PT Angkasa Pura (AP) II merespons dinamika industri penerbangan yang bergerak cepat. Prestasi membanggakan pun diraihnya minggu lalu (12/6/2019), dengan bercokolnya Bandara Internasional Soekarno-Hatta di posisi 71 dari daftar “Top 100 Indonesia Most Valuable Brands 2019”.
Valuasi merek (brand value)-nya mencapai 72 juta dollar AS, berdasarkan kajian konsultan independen asal Inggris, Brand Finance bekerja sama dengan majalah SWA. Ini pertama kalinya Soekarno-Hatta berada dalam jajaran merek paling mahal dan satu-satunya bandara yang mampu menjadi merek paling mahal.
Presiden Direktur PT AP II (Persero) Muhammad Awaluddin mengatakan, kesuksesan tersebut merupakan hasil dari transformasi yang tengah dijalankan perusahaan. “Ada tiga transformasi yang sedang kami lakukan, yaitu business & portfolio transformation, infrastructure & operation system transformation, dan human capital transformation. Transformasi ini untuk menjadikan Soekarno-Hatta sebagai the best smart connected airport in the region,” tuturnya.
Di sisi lain, Awaluddin mengakui kalau AP II terlambat melakukan pengembangan perusahaan, terutama dalam inorganic business atau bisnis yang keluar dari yang biasa dilakukan. “Kita tak ingin mengatakan terlambat, tapi lebih baik terlambat daripada tidak sama sekali. Ini sekarang sudah eranya,” katanya di Jakarta, Mei 2019.
Ditambahkannya, “Rata-rata global airport operator sudah melakukan hal tersebut. Sebut saja Changi Airport yang juga mengelola 25 bandara di luar Singapura. Incheon Airport juga sangat agresif. Kita tahu Malaysia Airport Berhard juga mengelola beberapa bandara lain.”
Menurut Awaluddin, mengelola bandara lain di regional sebagai bagian dari strategi dalam inorganic business. Hal ini merupakan suatu cara baru yang dipercaya untuk mempercepat pertumbuhan perseroan.

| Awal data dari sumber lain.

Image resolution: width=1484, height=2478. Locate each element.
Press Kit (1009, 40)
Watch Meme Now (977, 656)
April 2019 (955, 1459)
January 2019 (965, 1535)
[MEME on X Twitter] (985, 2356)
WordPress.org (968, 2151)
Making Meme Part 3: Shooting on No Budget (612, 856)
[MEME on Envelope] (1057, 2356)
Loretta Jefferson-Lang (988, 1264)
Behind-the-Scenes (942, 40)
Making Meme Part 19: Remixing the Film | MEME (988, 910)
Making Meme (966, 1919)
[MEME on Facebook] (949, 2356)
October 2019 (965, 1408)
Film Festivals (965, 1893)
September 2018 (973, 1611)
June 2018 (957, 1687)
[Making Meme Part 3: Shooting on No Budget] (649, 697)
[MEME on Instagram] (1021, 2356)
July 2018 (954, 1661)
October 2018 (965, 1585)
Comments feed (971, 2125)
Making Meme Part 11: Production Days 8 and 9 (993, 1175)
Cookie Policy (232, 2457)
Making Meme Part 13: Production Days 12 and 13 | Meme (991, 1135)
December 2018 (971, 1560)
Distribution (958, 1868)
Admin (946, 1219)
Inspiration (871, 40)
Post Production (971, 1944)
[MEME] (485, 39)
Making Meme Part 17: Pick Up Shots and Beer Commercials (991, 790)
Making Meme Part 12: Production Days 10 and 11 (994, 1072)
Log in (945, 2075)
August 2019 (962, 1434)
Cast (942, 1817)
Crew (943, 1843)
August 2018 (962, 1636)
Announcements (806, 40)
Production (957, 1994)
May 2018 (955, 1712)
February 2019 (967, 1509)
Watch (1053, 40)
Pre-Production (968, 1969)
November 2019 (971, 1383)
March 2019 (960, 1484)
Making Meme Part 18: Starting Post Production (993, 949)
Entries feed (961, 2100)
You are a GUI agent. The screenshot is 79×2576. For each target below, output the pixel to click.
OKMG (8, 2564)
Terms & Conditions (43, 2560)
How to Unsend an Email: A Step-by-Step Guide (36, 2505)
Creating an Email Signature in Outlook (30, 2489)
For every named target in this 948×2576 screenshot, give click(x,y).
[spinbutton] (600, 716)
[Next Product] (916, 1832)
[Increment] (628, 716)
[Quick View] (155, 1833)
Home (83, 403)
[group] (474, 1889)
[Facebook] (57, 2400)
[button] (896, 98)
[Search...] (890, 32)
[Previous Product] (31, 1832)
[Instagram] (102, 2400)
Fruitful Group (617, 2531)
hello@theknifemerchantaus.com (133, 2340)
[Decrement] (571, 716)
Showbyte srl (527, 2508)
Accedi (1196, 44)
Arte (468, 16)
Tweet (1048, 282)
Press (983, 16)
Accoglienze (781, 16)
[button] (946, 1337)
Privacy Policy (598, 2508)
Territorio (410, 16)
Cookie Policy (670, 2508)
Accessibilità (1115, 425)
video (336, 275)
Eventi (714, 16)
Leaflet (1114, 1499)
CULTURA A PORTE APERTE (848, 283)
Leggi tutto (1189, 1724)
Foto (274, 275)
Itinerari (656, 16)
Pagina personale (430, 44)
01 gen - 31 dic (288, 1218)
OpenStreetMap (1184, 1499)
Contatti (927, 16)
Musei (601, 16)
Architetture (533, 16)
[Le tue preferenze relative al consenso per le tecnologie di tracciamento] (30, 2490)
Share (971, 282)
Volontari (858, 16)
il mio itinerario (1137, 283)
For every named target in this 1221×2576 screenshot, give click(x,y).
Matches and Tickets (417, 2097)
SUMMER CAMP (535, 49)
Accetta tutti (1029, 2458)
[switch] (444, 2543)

Pertama kali gagal untuk mengelola bandara di Filipina, dijadikannya pelajaran berharga. “Ada tiga airport lagi yang akan kita masuki.”
AP II sebagai operator bandara sudah berkembang sekaligus sebagai investment company, ditandai dengan capital expenses (capex)-nya yang cukup besar. Dari tahun ke tahun rata-rata di atas Rp10triliun. “Komponen capex-nya harus bervariasi, tidak melulu capex itu diletakkan di porsi untuk organic business saja. Dari capex AP II tahun 2019 yang Rp14 triliun, sebagian atau Rp1,7triliun ditaruh di alokasi capex inorganic business,” ujarnya.
Tentu saja, kata Awaluddin,
AP II mempersiapkan sumber daya manusianya. “Dalam waktu dekat, organisasinya juga akan direstrukturisasi, termasuk nanti memungkinkan ada unit baru yang mengelolanya. Saat ini masih engage dengan organisasi yang existing, nanti akan expand organisasinya dengan unit baru.”
Tentang SDM, Awaluddin mengatakan, sangat mungkin memperkerjakan para profesional dari luar negeri. “Tapi kan kita dalam konteks itu melibatkan banyak pihak. Katakanlah, untuk independent consultant, kita bisa hire dari luar. Untuk penilai atau evaluasi bisnisnya bisa dari KJPP (Kantor Jasa Penilai Publik) dari luar. Ini sesuatu yang biasa dalam mekanisme penentuan object inorganic business.”
Potensi SDM dari dalam AP II, kata Awaluddin, membutuhkan waktu, tapi ada. “Selama ini kita mengelalo inorganic business tidak seintensif sekarang dan dulu kan satu atau dua tahun baru ada satu. Sekarang kita sudah jadikan bagian dari operasi bisnis perusahaan; sudah jadi bagian keseharian saja.”